[EXCERPTED RECORDS]

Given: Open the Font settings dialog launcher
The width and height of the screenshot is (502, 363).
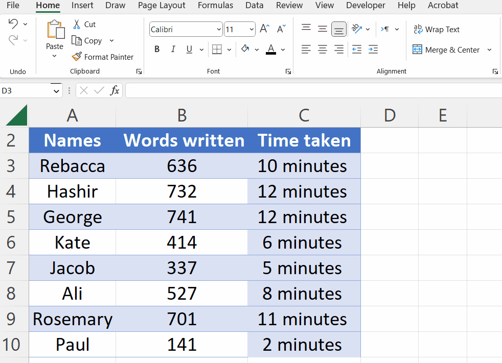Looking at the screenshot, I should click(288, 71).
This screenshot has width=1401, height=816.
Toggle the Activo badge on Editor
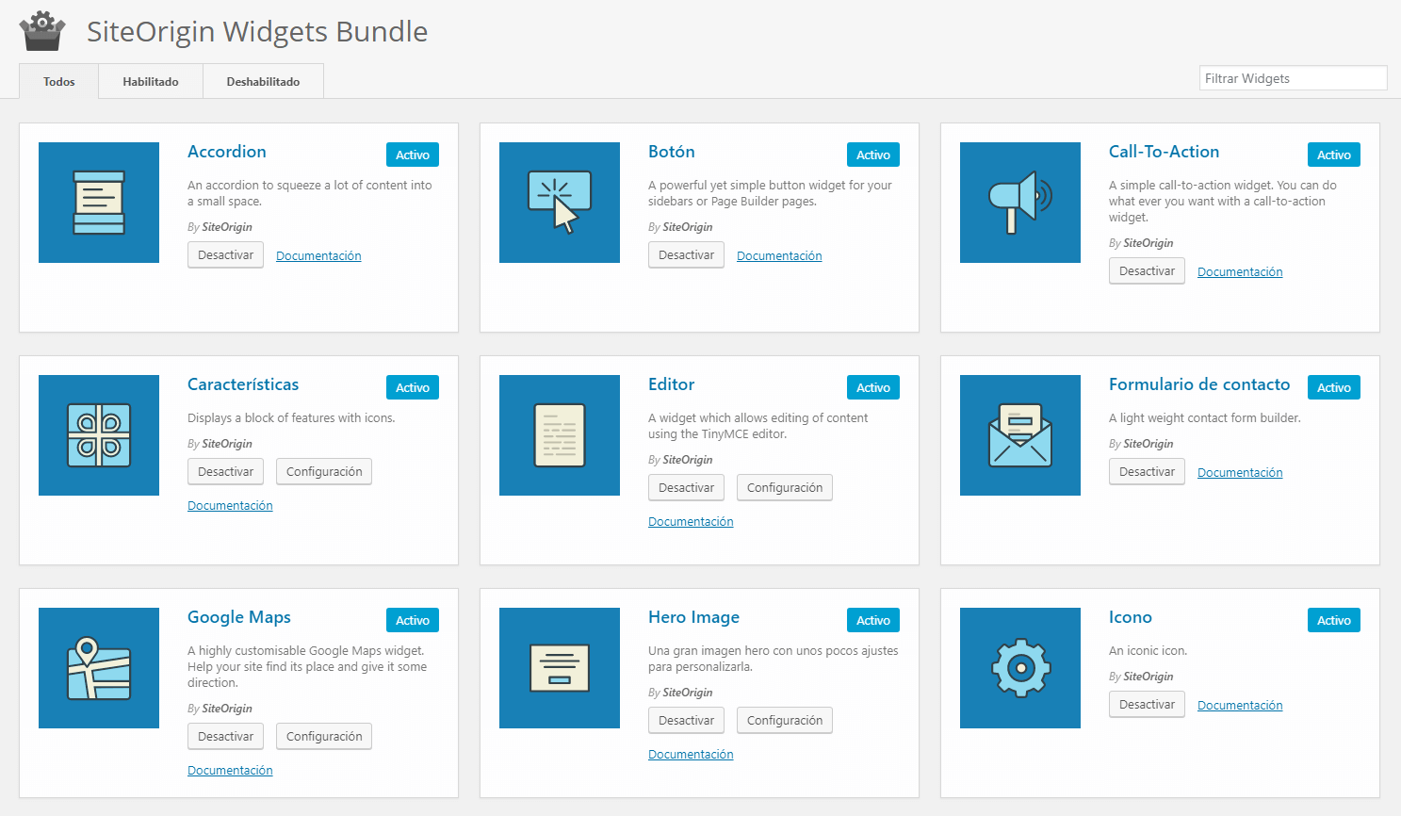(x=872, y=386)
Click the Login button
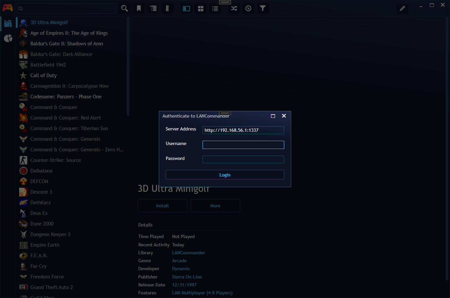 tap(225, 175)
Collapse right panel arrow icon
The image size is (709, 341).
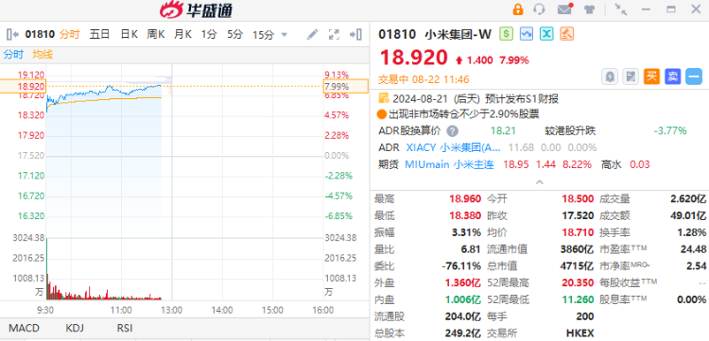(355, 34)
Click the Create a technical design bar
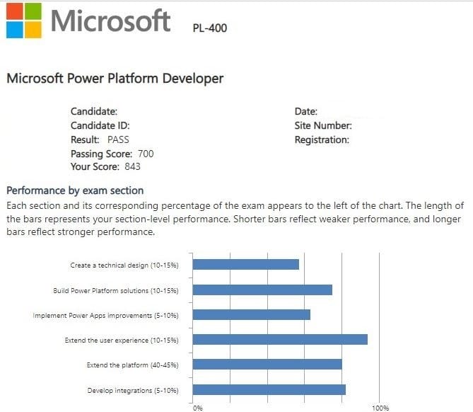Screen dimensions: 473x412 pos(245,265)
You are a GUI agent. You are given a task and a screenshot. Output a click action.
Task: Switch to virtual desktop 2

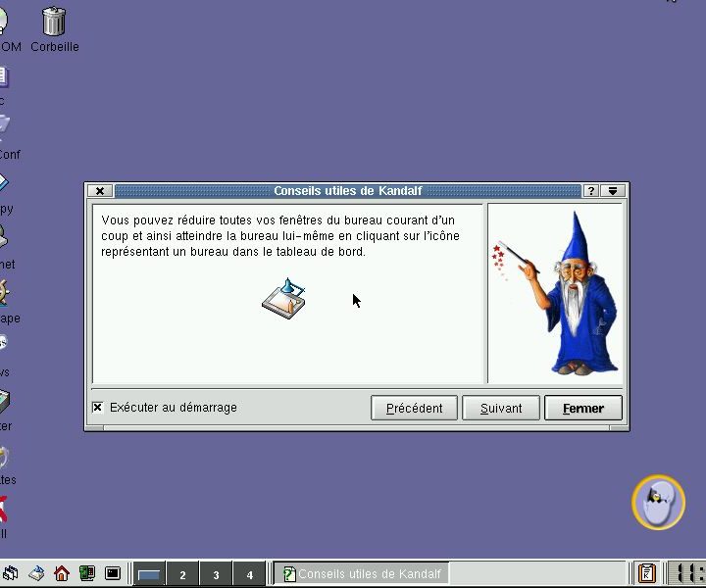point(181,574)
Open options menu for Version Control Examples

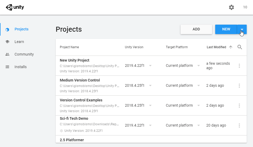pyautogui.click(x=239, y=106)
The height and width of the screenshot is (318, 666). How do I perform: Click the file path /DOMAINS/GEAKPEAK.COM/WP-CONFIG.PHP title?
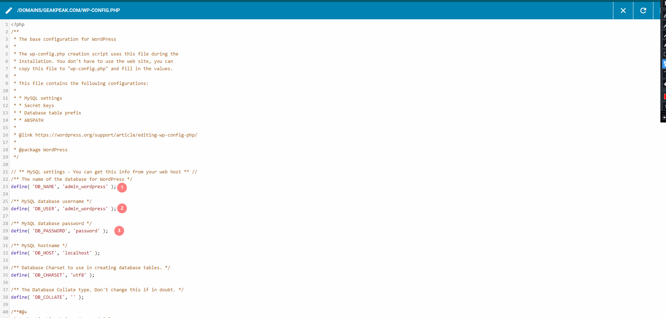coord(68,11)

[/EXCERPTED RECORDS]

§ YOUR INSTRUCTIONS: This calls for each record above to be set down exactly, with the images skipped.

§ ANSWER FOR THE TASK:
Given: Open the Font settings dialog launcher
The width and height of the screenshot is (502, 363).
Looking at the screenshot, I should click(288, 71).
This screenshot has width=1401, height=816.
Toggle the Activo badge on Editor
(x=872, y=386)
Click the Login button
 tap(225, 175)
Collapse right panel arrow icon
The image size is (709, 341).
(355, 34)
Click the Create a technical design bar
Screen dimensions: 473x412 pos(245,265)
You are a GUI agent. You are given a task and a screenshot. Output a click action.
Task: Switch to virtual desktop 2

point(181,574)
Open options menu for Version Control Examples

pyautogui.click(x=239, y=106)
The height and width of the screenshot is (318, 666). How do I perform: Click the file path /DOMAINS/GEAKPEAK.COM/WP-CONFIG.PHP title?
coord(68,11)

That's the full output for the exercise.